Input material Block Start

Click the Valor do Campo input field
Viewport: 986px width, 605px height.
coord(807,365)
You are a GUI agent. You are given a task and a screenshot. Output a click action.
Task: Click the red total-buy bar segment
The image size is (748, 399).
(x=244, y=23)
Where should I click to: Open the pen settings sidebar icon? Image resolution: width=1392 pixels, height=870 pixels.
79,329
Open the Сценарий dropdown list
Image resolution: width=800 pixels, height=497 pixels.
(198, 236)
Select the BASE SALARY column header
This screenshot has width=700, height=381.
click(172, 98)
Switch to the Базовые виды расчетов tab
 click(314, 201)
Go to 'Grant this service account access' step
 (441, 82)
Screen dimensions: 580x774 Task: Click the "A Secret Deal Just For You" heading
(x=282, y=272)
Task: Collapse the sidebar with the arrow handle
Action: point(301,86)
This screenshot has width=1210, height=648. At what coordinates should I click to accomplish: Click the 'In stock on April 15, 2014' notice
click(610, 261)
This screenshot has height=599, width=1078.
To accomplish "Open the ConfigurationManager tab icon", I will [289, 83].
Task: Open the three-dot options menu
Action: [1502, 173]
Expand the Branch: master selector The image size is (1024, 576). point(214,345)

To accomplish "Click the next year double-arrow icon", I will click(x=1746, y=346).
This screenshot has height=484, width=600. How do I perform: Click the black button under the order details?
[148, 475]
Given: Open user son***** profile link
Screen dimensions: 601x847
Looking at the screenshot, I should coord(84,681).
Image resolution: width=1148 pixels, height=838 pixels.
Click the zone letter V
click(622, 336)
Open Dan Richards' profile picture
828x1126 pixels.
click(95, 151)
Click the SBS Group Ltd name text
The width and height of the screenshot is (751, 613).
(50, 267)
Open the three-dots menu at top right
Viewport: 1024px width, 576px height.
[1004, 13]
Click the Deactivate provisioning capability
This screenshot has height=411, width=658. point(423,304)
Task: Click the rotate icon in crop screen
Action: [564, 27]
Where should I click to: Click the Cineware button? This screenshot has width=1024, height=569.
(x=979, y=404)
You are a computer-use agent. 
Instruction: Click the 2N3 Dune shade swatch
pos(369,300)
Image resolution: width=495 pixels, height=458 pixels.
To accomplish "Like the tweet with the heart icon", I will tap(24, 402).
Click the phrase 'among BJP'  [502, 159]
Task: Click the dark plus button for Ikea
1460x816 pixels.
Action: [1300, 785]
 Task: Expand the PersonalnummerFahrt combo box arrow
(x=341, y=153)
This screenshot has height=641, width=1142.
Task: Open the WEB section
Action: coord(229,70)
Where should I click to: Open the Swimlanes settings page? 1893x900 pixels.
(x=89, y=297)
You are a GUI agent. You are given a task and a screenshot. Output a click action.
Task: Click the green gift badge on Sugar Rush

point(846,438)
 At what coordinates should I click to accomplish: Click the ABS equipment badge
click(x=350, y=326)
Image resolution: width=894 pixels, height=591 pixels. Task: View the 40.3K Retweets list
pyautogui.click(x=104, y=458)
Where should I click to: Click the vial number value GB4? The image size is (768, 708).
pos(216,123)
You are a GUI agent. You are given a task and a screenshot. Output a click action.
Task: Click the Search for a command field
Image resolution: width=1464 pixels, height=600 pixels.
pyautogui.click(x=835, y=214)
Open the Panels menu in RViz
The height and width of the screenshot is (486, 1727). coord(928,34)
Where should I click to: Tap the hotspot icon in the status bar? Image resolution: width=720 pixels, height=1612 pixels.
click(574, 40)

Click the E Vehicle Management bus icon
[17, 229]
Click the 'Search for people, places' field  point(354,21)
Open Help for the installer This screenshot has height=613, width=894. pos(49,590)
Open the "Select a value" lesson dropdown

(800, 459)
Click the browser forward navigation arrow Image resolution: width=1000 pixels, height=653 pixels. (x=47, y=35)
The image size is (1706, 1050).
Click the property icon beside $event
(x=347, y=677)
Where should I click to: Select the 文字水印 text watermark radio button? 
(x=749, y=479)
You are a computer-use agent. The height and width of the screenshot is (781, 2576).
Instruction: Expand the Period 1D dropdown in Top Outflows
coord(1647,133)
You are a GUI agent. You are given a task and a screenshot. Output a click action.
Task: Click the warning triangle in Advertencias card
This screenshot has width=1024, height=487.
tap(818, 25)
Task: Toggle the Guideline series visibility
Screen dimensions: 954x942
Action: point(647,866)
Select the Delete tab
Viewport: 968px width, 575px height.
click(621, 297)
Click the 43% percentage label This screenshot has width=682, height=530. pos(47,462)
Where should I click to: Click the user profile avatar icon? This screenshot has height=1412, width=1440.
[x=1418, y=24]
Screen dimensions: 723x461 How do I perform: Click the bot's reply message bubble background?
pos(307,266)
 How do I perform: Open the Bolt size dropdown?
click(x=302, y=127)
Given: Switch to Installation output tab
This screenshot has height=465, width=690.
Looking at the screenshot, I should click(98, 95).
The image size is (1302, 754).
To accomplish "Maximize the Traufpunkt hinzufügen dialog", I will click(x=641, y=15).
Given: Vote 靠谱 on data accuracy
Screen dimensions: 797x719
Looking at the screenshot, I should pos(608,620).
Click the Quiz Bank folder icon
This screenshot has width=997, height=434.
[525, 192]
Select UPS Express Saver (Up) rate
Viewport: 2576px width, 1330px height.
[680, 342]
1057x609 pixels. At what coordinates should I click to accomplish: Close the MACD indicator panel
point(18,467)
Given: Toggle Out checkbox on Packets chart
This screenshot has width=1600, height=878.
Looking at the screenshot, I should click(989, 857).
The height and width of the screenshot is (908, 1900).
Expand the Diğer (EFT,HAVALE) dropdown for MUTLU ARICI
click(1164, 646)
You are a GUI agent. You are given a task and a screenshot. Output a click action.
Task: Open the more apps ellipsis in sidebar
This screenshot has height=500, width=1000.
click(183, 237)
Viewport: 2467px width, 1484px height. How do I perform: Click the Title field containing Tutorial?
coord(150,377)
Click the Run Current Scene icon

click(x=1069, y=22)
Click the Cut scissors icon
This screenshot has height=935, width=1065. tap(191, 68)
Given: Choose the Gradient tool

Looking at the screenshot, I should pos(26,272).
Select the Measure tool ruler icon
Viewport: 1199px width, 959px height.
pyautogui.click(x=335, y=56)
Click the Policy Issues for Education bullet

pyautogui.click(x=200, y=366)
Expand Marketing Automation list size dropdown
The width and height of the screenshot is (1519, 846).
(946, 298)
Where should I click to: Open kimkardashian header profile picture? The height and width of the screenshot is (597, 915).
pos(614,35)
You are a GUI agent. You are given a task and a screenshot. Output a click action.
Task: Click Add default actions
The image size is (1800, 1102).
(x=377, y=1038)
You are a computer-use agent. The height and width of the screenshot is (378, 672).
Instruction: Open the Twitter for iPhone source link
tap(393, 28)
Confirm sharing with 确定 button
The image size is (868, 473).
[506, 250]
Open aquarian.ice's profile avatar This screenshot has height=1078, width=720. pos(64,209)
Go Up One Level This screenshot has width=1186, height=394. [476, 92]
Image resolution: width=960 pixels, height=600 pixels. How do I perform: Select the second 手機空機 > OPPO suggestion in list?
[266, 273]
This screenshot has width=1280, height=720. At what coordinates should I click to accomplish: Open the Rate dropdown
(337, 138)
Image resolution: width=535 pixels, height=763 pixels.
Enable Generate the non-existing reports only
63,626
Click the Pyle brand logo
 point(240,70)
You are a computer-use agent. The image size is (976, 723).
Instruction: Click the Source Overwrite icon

Input material Block End

### The task:
Lines holding "Toggle": give how many there are in the entries above, and nothing more.

### Exercise result:
2